*PROBLEM 1:*
In the Detective Conan post below, what alias does Shinichi Kudou take on?

*SELECTED EXTRACT:*
# # # # # # #
I’m gonna try to look through for something that looks suitable / interesting in the next couple of weeks. I have a book from this series and it’s really nicely printed with great illustrations, if nothing else!

名探偵コナン

Summary

Shinichi Kudou, a great mystery expert at only seventeen, is already well known for having solved several challenging cases. One day, when Shinichi sees two suspicious men and decides to follow them, he inadvertently becomes witness to a disturbing illegal activity. When the men catch Shinichi, they dose him with an experimental drug formulated by their criminal organization and abandon him to die. However, to his own astonishment, Shinichi is still alive and soon wakes up, but now, he has the body of a seven-year-old, perfectly preserving his original intelligence. He hides his real identity from everyone, including his childhood friend Ran Mouri and her father, private detective Kogorou Mouri, and takes on the alias of Conan Edogawa (inspired by the mystery writers Arthur Conan Doyle and Ranpo Edogawa).
(from MyAnimeList)

Availability

Physical book
ebook (pictures here - look inside feature)

Personal opinion

I’ve read this book already. The difficulty is about the same as Aria.
I think it was written for kids, so it’s a bit naive at times, but it didn’t felt like it was dumbed down. Enjoyed it a lot. Will be reading further (our Japanese library has 55 volumes).
# # # # # # #
*AVAILABLE DATA:*
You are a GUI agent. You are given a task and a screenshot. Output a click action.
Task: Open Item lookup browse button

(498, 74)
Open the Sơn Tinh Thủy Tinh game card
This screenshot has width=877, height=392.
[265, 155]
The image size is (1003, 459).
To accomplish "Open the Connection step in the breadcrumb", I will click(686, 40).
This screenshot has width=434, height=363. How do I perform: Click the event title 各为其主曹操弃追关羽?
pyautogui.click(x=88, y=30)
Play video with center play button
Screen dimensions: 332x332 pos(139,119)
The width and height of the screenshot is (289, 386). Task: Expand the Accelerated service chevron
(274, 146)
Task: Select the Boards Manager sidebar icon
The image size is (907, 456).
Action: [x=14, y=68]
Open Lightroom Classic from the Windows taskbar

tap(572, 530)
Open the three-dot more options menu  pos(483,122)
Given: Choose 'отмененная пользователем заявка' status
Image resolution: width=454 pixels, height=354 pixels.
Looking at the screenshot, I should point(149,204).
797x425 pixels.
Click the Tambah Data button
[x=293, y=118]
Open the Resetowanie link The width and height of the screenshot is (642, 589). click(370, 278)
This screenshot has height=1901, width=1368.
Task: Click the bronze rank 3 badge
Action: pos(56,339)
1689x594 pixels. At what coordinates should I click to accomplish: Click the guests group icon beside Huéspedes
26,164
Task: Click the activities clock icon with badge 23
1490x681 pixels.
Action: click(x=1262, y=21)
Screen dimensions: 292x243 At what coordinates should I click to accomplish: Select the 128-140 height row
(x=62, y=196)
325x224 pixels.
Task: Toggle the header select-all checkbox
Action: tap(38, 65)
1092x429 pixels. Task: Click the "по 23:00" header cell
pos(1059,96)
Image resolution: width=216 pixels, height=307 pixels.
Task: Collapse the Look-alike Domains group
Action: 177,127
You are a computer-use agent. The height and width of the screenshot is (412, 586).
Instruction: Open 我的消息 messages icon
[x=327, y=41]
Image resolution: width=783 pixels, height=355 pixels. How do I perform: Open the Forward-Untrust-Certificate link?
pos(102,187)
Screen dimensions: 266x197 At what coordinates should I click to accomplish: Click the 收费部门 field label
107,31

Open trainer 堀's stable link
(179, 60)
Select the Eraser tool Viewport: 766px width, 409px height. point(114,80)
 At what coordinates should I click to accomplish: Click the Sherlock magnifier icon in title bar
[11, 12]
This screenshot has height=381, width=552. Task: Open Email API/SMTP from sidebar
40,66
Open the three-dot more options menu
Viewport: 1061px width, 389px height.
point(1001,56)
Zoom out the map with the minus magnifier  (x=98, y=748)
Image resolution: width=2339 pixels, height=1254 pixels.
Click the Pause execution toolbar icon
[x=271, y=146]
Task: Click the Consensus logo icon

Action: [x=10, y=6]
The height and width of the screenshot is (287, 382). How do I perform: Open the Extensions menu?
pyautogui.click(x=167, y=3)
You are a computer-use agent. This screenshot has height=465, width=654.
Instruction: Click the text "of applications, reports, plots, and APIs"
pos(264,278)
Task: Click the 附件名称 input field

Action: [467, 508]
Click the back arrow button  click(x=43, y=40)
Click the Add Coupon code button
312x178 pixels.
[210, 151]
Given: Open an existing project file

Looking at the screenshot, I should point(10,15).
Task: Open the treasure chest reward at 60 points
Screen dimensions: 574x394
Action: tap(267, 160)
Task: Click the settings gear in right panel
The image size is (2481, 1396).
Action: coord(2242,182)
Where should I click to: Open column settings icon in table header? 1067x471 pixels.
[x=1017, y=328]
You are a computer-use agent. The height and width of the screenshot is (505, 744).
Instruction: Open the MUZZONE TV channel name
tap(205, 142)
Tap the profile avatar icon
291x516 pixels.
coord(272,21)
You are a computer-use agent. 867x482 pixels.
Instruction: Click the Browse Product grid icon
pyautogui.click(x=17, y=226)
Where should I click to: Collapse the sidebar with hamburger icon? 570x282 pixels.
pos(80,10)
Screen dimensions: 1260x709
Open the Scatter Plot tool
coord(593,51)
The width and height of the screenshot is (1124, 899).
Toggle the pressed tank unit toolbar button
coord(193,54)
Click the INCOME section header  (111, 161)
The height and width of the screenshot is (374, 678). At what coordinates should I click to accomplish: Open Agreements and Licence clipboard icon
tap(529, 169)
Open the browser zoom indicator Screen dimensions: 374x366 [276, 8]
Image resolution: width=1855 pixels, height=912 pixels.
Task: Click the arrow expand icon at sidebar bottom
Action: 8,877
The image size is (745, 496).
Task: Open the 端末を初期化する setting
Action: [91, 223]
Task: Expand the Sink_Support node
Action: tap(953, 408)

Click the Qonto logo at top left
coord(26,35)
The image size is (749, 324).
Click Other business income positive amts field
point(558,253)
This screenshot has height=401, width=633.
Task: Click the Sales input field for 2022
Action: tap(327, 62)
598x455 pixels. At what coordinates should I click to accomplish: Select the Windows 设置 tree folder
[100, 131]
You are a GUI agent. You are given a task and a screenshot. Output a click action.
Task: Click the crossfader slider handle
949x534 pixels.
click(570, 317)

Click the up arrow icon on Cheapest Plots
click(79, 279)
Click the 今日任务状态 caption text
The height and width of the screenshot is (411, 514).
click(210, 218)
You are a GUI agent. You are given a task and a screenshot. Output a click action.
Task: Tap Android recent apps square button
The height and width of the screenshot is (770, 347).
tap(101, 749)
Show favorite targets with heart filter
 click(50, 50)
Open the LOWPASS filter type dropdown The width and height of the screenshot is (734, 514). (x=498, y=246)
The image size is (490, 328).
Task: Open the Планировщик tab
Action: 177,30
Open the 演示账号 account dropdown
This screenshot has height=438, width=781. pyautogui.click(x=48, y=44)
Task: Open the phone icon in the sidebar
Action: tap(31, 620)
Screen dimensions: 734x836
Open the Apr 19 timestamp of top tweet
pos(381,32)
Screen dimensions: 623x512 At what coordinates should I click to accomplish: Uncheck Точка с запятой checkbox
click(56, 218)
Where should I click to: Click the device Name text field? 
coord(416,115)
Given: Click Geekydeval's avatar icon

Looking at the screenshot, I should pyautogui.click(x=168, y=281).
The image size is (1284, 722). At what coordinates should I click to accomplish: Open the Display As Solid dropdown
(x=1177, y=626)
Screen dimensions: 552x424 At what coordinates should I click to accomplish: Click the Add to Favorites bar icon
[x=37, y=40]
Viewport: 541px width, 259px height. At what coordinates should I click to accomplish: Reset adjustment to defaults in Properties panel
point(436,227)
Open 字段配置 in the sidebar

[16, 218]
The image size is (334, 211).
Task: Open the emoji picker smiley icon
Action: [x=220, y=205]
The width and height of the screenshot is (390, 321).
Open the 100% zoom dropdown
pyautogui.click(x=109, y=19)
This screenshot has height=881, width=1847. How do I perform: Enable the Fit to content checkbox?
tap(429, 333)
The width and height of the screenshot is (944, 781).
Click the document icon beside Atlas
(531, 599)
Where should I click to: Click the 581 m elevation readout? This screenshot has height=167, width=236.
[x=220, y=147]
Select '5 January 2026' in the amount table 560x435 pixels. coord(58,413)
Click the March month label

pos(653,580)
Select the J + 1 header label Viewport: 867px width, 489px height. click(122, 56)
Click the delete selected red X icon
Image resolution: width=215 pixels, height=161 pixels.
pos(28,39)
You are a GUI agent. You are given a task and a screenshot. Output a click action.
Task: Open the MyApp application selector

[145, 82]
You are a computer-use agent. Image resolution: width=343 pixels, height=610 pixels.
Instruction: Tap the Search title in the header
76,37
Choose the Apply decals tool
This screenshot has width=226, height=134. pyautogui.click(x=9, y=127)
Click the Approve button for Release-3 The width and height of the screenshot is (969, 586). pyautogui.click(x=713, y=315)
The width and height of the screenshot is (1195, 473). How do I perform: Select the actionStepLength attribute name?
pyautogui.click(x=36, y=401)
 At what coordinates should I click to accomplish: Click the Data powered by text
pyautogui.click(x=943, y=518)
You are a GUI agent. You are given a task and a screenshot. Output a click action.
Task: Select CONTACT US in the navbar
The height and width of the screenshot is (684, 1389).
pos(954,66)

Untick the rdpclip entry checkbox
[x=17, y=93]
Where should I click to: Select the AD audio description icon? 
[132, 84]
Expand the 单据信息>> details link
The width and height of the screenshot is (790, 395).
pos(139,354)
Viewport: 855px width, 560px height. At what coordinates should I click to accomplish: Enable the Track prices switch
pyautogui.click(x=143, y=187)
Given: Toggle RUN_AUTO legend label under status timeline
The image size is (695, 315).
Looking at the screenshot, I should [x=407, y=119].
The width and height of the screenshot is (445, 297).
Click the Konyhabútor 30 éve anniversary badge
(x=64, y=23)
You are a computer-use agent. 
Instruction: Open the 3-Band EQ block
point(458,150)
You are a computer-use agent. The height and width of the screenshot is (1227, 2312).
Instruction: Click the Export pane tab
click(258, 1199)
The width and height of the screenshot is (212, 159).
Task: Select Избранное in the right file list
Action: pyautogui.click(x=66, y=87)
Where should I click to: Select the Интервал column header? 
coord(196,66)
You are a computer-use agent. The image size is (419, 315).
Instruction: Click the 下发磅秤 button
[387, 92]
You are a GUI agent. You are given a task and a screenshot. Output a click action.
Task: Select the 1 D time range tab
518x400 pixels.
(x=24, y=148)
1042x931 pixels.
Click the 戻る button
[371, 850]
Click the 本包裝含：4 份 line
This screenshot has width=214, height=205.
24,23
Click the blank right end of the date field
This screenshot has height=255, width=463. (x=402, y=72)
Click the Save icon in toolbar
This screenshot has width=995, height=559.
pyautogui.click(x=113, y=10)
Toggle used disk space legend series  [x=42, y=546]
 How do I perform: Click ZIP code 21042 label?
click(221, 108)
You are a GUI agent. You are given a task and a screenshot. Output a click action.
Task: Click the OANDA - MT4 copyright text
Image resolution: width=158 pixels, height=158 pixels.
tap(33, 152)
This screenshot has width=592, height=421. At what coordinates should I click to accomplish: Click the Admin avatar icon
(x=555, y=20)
# # # # # # #
*PROBLEM 2:*
From the rows above, return the lines from the one holding "Select the Eraser" through the one holding "Looking at the screenshot, I should point(10,15).", inclusive, unchanged.

*RESULT 1:*
Conan Edogawa.

*RESULT 2:*
Select the Eraser tool Viewport: 766px width, 409px height. point(114,80)
 At what coordinates should I click to accomplish: Click the Sherlock magnifier icon in title bar
[11, 12]
This screenshot has height=381, width=552. Task: Open Email API/SMTP from sidebar
40,66
Open the three-dot more options menu
Viewport: 1061px width, 389px height.
point(1001,56)
Zoom out the map with the minus magnifier  (x=98, y=748)
Image resolution: width=2339 pixels, height=1254 pixels.
Click the Pause execution toolbar icon
[x=271, y=146]
Task: Click the Consensus logo icon

Action: [x=10, y=6]
The height and width of the screenshot is (287, 382). How do I perform: Open the Extensions menu?
pyautogui.click(x=167, y=3)
You are a computer-use agent. This screenshot has height=465, width=654.
Instruction: Click the text "of applications, reports, plots, and APIs"
pos(264,278)
Task: Click the 附件名称 input field

Action: [467, 508]
Click the back arrow button  click(x=43, y=40)
Click the Add Coupon code button
312x178 pixels.
[210, 151]
Given: Open an existing project file

Looking at the screenshot, I should point(10,15).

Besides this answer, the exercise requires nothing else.